What is being asked
Reproduce the following records verbatim, covering everything from the line containing "will click(x=302, y=200)." down to the line containing "This screenshot has height=852, width=862.", with both of those lines included.

Element lookup records:
---*---

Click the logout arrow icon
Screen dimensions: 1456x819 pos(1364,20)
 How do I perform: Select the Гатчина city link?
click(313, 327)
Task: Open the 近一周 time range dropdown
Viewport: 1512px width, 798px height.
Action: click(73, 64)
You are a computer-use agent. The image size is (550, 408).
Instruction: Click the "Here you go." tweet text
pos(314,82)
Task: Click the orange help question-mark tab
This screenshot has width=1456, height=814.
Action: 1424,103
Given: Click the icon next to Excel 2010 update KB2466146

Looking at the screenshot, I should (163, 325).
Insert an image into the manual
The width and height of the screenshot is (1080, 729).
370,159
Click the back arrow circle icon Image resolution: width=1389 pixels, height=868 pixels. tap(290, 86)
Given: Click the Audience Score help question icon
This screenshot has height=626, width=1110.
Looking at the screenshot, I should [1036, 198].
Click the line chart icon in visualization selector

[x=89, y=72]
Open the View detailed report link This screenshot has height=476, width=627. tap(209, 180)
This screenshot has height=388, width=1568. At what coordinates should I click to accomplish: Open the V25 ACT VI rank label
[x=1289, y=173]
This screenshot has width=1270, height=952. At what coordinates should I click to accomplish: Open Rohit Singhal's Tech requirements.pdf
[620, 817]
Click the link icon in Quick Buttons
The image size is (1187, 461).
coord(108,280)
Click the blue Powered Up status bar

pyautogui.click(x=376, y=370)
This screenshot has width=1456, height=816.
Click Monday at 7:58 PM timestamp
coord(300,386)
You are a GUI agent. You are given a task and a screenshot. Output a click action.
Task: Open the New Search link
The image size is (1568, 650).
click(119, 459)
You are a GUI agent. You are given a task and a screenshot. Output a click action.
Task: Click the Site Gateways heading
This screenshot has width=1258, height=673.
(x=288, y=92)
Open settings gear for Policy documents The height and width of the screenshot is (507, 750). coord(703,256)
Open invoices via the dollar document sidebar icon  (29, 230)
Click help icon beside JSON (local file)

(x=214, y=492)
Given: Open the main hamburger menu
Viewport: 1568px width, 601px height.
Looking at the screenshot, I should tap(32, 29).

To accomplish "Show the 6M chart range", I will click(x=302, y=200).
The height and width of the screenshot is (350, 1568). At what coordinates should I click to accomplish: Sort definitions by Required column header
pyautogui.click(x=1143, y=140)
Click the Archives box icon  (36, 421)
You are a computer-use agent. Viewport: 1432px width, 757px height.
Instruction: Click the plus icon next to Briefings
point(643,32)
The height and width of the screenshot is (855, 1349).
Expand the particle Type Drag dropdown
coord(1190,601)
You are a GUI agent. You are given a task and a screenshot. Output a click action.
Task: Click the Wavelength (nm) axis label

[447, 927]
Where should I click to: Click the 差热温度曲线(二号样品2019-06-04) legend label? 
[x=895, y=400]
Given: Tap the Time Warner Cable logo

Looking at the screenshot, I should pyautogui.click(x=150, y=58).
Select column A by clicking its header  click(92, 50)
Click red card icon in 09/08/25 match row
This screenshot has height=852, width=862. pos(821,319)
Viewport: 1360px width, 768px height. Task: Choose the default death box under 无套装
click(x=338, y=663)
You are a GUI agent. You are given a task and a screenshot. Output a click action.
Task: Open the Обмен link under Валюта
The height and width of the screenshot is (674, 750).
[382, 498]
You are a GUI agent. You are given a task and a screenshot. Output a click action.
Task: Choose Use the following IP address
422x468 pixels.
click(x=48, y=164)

---*---

Task result
To accomplish "Show the 6M chart range", I will click(x=302, y=200).
The height and width of the screenshot is (350, 1568). At what coordinates should I click to accomplish: Sort definitions by Required column header
pyautogui.click(x=1143, y=140)
Click the Archives box icon  (36, 421)
You are a computer-use agent. Viewport: 1432px width, 757px height.
Instruction: Click the plus icon next to Briefings
point(643,32)
The height and width of the screenshot is (855, 1349).
Expand the particle Type Drag dropdown
coord(1190,601)
You are a GUI agent. You are given a task and a screenshot. Output a click action.
Task: Click the Wavelength (nm) axis label

[447, 927]
Where should I click to: Click the 差热温度曲线(二号样品2019-06-04) legend label? 
[x=895, y=400]
Given: Tap the Time Warner Cable logo

Looking at the screenshot, I should pyautogui.click(x=150, y=58).
Select column A by clicking its header  click(92, 50)
Click red card icon in 09/08/25 match row
This screenshot has height=852, width=862. pos(821,319)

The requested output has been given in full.